The notion of gradients of morphogens and of epithelial-mesenchymal signal relays are common currency in developmental biology. Moreover, organism homeostasis often depends on similar transport of effector proteins, such as growth factors, cytokines and chemokines from source to target cell, for example, in wound repair, in the regulation of immune responses and in cancer. Such transport occurs in the extracellular and pericellular matrices that lie between cells where the heparan sulfate (HS) chains of proteoglycans (PG) are a dominant molecular species, due to their size (~40 nm to160 nm long), amount and the number of proteins they bind to (over 435).
Recent work using single molecule tracking of fibroblast growth factor-2 (FGF2) demonstrates that the HS binding sites for FGF2 in the pericellular matrix of fibroblasts are organised into discrete structures from the nanoscale (corresponding to individual FGF2 binding sites, ~4 nm and HS chains) to the mesoscale (many HS chains on different PG, up to several um). This spatial organisation determines the diffusive properties of the FGF2.
The hypothesis that the project will test is that effectors possessing a structural binding specificity in HS different to FGF2’s will “see” a different spatial organisation of HS and will, therefore, have different diffusive properties.
This will entail:
i) Mastering the synthesis of 1:1 conjugates of nanoparticles and recombinant proteins.
ii) Analysis by electron microscopy of the spatial distribution of selected effectors in the pericellular matrix of cells.
iii) Analysis by photothermal microscopy of the spatial distribution of these effectors in the pericellular matrix of cells.
iv) Applying an analysis of the distribution of the effectors in the pericellular matrix to predict their diffusive properties.
v) Testing the prediction in (iv) by single molecule tracking.

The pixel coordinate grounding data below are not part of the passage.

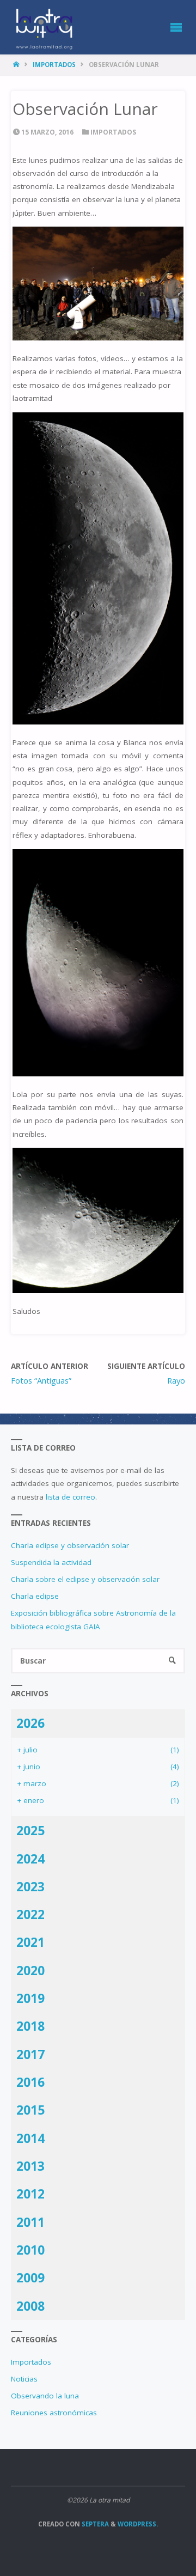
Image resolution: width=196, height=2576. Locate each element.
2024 (30, 1858)
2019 (30, 1998)
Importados (54, 64)
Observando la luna (45, 2396)
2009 (30, 2277)
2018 (30, 2026)
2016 (30, 2082)
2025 (30, 1830)
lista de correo (70, 1497)
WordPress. (138, 2524)
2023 (30, 1886)
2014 (30, 2138)
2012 (30, 2193)
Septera (94, 2524)
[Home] (17, 64)
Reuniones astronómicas (54, 2412)
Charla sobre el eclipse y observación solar (85, 1579)
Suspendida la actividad (51, 1562)
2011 (30, 2222)
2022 (30, 1914)
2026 (30, 1723)
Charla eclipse (35, 1596)
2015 (30, 2109)
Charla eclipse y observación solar (70, 1545)
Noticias (24, 2379)
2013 (30, 2166)
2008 (30, 2306)
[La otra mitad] (43, 27)
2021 (30, 1942)
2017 (30, 2054)
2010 (30, 2249)
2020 (30, 1970)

The project is at the interface of cutting edge biomolecular science and translational medicine. It offers research training in a key growth area of science, the interface of biochemistry/molecular cell biology and bionanotechnology, applied to an important clinical problem, pancreatic disease. Specific research training will include:
Biochemistry/Molecular Cell Biology: isolation and culture of cells from normal pancreas, and diseased tissue, specifically pancreatitis and pancreatic adenocarcinoma, DNA cloning, expression and purification of recombinant proteins.

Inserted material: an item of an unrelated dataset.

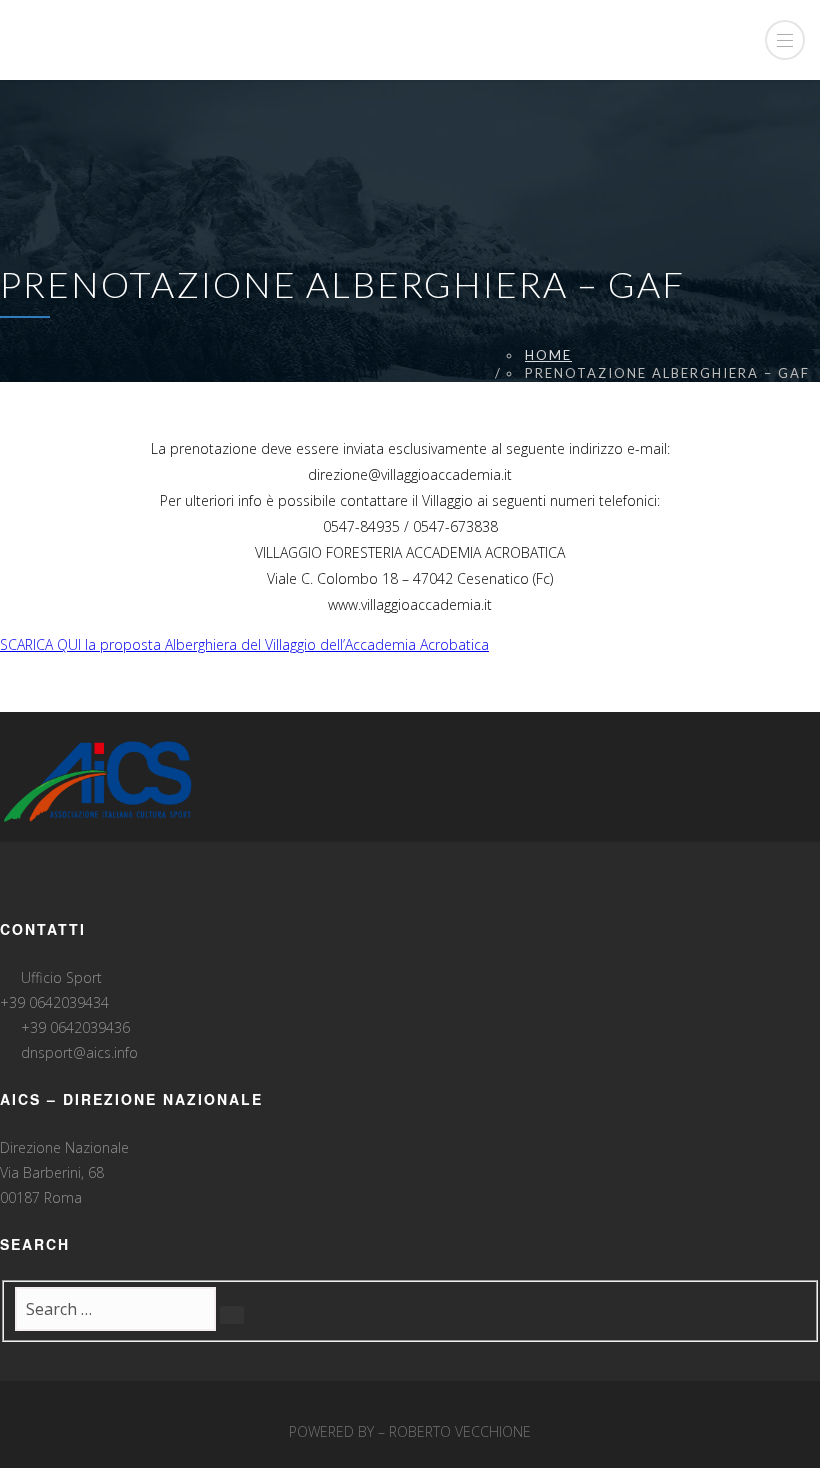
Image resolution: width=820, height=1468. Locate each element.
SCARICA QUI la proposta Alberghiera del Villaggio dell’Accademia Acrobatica (244, 644)
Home (548, 355)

Bionanotechnology: synthesis of nanoparticle ligand shells, the specific conjugation of nanoparticles to proteins.
Single molecule microscopy: photothermal microscopy of individual nanoparticle labelled proteins in living cells, analysis of the dynamics of these proteins.
Modelling of the large datasets acquired through imaging.
This project is open to applicants who are able to obtain their own funding for tuition fee, consumable laboratory costs and living expenses.
A fees bursary may be available for suitably qualified applicants.
The 2016-17 PhD tuition fees are: UK/EU students £4,052.00 p.a.; international students £18,000.00.
In addition fees of between £1,000 and £12,000 per year are required for research costs depending on the type of project. An estimated maintenance allowance of £820 per month is required to cover accommodation, meals, transport etc.
The above figures are for guidance only, details will be provided when an offer is made.
Duchesne, L., Octeau, V., Bearon, R.N., Beckett, A., Prior, I.A., Lounis, B., and Fernig, D.G. (2012). Transport of fibroblast growth factor2 in the pericellular matrix is controlled by the spatial distribution of its binding sites in heparan sulfate. PLoS Biol 10: e1001361.
Nieves, D.J., Azmi, N.S., Xu, R, Lévy, R, Yates, E.A. and Fernig, D.G. (2014) Monovalent maleimide functionalization of gold nanoparticles via copper-free click chemistry: A route to covalent nanoparticle-biomolecule conjugates. Chem. Commun. 50: 13157-13160.
Nieves, D.J., Li, Y., Fernig, D.G. and Lévy, R. (2015) Photothermal raster image correlation spectroscopy (PhRICS) of gold nanoparticles in solution and on cells. R. Soc. Open Sci. 2: 140454.